High-Density Lipoprotein Restores Endothelial Function in Hypercholesterolemic Men

Abstract

Hypercholesterolemia is a risk factor for atherosclerosis-causing endothelial dysfunction, an early event in the disease process. In contrast, high-density lipoprotein (HDL) cholesterol inversely correlates with morbidity and mortality representing a protective effect. Therefore, we investigated the effects of reconstituted HDL on endothelial function in hypercholesterolemic men.
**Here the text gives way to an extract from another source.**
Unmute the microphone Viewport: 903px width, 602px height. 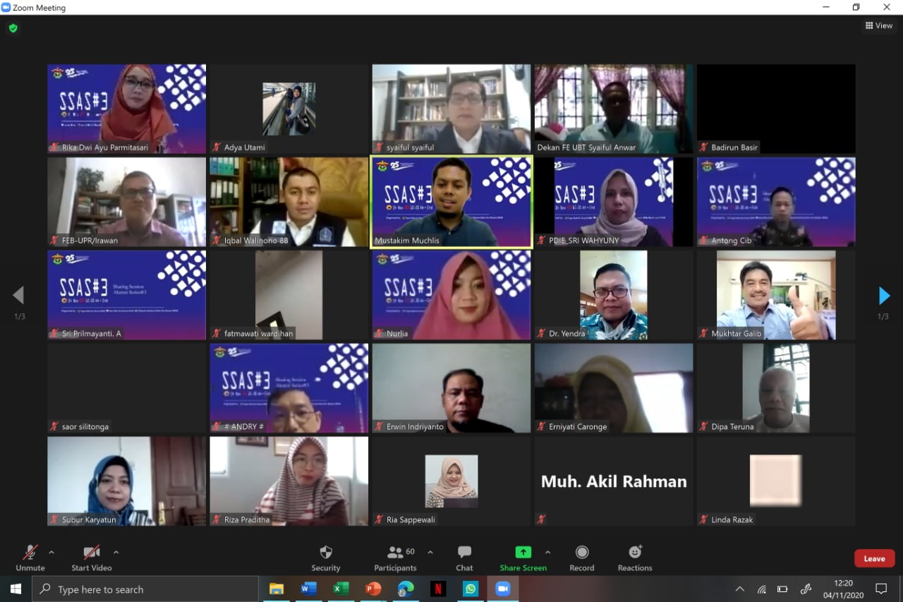[x=30, y=558]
Endothelium-dependent and -independent vasodilation to intraarterial acetylcholine and sodium nitroprusside (SNP), respectively, was measured by forearm venous occlusion plethysmography in healthy normo- and hypercholesterolemic men. In hypercholesterolemics, the effects of reconstituted HDL (rHDL; 80 mg/kg IV over 4 hours) on acetylcholine- and SNP-induced changes in forearm blood flow were assessed in the presence or absence of the nitric oxide (NO) synthase inhibitor L-NMMA. Hypercholesterolemics showed reduced vasodilation to acetylcholine but not to SNP compared with normocholesterolemics (P<0.0001). rHDL infusion increased plasma HDL cholesterol from 1.3+/-0.1 to 2.2+/-0.1 mmol/L (P<0.0001, n=18) and significantly enhanced the acetylcholine-induced increase in forearm blood flow without affecting that induced by SNP. rHDL infusion also improved flow-mediated dilation of the brachial artery (to 4.5+/-0.9% from 2.7+/-0.6%, P=0.02). NO synthase inhibition prevented the improvement in acetylcholine-induced vasodilation while leaving the response to SNP unchanged. Albumin infusion in an equivalent protein dose had no effect on vasomotion or lipid levels. In hypercholesterolemic patients, intravenous rHDL infusion rapidly normalizes endothelium-dependent vasodilation by increasing NO bioavailability. This may in part explain the protective effect of HDL from coronary heart disease and illustrates the potential therapeutic benefit of increasing HDL in patients at risk from atherosclerosis.